Des dizaines de fois par jour, parfois beaucoup plus, le soir avant de s’endormir, pendant une insomnie, le matin au réveil ou, impolitesse suprême, pendant le repas, dans la rue : pour beaucoup d’entre nous, de plus en plus nombreux, c’est devenu un réflexe multi-quotidien de consulter son téléphone doté des dernières applications qui vous sollicitent par des notifications et autres alertes. Le smartphone a envahi notre quotidien, pour le meilleur, et, il faut bien l’avouer, aussi pour le pire. L’hyperconnectivité s’est développée, entraînant avec elle un réel danger pour notre intelligence.
Les mises en garde constantes de nos smartphones, les appels, les notifications et autres signaux, feraient en effet vibrer nos hormones de stress et cela déclencherait une réaction de contre-attaque ou de fuite. Ces réactions accélèrent les battements du coeur, étendent la respiration, ouvrent les glandes sudoripares et contractent les muscles. Selon le neurologue, Loulidi Jaouad, les notifications de nos téléphones conditionnent nos cerveaux à un stress et une peur presque constants.
« Nous avons accordé à nos smartphones une place très privilégiée dans notre vie, on prête la même attention à notre sonnerie de téléphone qu’à notre nom », constate Dr. Loulidi.
C’est également valable d’un point de vue neuroscientifique, puisque la région de notre cerveau qui s’active à l’écoute de notre prénom est la même que celle qui est sollicitée par notre sonnerie de téléphone. Résultat : même si nous ne nous servons pas de notre portable mais qu’il se trouve à proximité, notre cerveau voudra automatiquement lui prêter attention. « Nous devons donc utiliser des ressources supplémentaires pour ne pas être distrait par notre smartphone », reprend-il. « L’utilisation permanente du portable tout en faisant d’autres choses, peut sérieusement avoir un impact négatif sur nos capacités attentionnelles, plus on est attaché à son smartphone, plus notre attention est réduite », souligne Dr. Siham Sanhaji, neuropsychologue.

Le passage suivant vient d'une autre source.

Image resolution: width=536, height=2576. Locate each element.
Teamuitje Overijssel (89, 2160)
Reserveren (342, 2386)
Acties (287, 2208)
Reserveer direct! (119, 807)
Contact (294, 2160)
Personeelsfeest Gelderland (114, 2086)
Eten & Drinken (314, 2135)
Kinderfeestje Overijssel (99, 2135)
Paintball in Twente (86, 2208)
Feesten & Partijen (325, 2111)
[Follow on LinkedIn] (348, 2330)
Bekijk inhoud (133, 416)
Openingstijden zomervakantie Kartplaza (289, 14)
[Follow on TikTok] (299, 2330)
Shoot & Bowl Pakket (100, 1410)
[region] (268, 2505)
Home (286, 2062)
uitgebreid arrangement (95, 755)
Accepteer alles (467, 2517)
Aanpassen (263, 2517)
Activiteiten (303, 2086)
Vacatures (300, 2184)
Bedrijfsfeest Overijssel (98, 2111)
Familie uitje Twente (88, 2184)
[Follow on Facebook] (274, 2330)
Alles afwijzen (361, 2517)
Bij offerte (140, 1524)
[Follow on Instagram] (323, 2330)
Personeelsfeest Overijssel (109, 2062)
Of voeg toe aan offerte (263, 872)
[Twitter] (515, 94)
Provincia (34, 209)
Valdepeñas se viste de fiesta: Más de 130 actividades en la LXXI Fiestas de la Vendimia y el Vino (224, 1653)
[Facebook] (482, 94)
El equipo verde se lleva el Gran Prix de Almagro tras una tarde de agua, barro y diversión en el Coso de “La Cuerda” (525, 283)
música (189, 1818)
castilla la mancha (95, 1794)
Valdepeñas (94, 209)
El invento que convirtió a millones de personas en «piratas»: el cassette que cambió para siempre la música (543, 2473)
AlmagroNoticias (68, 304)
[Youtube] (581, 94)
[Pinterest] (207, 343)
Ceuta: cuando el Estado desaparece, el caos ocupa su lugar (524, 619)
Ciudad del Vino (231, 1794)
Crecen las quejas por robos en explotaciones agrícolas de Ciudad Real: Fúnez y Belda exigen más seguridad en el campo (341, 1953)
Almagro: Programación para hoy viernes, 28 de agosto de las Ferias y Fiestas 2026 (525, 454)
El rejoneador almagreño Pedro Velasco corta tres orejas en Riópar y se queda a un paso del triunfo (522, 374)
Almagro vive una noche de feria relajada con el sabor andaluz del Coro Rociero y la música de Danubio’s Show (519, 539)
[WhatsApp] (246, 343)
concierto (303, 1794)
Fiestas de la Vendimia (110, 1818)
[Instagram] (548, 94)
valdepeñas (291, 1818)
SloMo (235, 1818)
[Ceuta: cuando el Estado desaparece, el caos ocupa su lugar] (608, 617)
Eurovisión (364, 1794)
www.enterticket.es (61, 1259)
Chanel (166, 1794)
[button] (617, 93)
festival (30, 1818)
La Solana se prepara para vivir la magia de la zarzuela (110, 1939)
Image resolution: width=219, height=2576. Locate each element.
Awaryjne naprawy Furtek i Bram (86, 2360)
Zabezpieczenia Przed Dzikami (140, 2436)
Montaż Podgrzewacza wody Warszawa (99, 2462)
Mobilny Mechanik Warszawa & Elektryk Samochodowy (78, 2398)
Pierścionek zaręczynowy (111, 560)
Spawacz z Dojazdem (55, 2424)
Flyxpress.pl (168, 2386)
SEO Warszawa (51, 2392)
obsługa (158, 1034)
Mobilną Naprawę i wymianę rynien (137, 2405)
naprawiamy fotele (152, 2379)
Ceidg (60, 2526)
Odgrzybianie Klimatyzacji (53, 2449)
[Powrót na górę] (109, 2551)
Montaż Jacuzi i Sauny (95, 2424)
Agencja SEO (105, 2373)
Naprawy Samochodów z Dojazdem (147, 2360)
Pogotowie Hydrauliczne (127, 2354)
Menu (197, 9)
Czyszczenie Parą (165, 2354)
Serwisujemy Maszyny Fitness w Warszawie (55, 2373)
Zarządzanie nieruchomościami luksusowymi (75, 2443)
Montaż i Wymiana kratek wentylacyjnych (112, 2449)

Des effets sur le cerveau humain
La réaction du cerveau face aux smartphones signifierait que le cortex préfrontal, la partie de notre cerveau qui traite normalement certains de nos plus hauts fonctionnements cognitifs, est complètement en désordre. Les smartphones soumettraient notre cortex préfrontal à trop de stress, l’obligeant à dormir et à stimuler la dopamine, le produit chimique dans notre cerveau.
« Une utilisation excessive des smartphones peut dérégler notre système de récompense, réseau neuronal qui consiste à nous inciter à répéter des actions ou des comportements qui déclenchent la production de la dopamine (cette hormone du bonheur est un neurotransmetteur qui dirige le système de récompense de notre cerveau) », explique Dr. Siham Sanhaji.
« Le lien des cancers du cerveau avec les ondes électromagnétiques a été analysé par plusieurs équipes de chercheurs. Le risque de gliome (un type de cancer du cerveau) serait doublé chez les grands utilisateurs de smartphones », poursuit la neuropsychologue.
Une régression de la capacité cognitive
Notre capacité cognitive s’en trouve ainsi réduite, puisque nous disposons de moins de ressources pour les autres tâches gérées par notre cerveau. Sont alors impactées la mémoire de travail et l’intelligence fluide. La première désigne la mémoire à court terme d’une personne, celle qui lui permet de retenir et manipuler des informations pendant quelques secondes ou minutes afin d’effectuer une tâche particulière. L’intelligence fluide, elle, fait référence aux capacités de raisonnement, d’analyse et de logique. « Les champs électromagnétiques de radiofréquences peuvent avoir des effets néfastes sur le développement des performances de mémoire de régions spécifiques du cerveau exposées pendant l’utilisation des téléphones mobiles », détaille Dr. Sanhaji.
« L’utilisation excessive du smartphone pourrait avoir des effets à long terme sur leurs fonctions cognitives y compris la mémoire et l’attention », poursuit-elle. L’idéal serait que chacun, fort de ces savoirs sur le cerveau humain, régule ses usages numériques en trouvant la stratégie qui lui convient le mieux.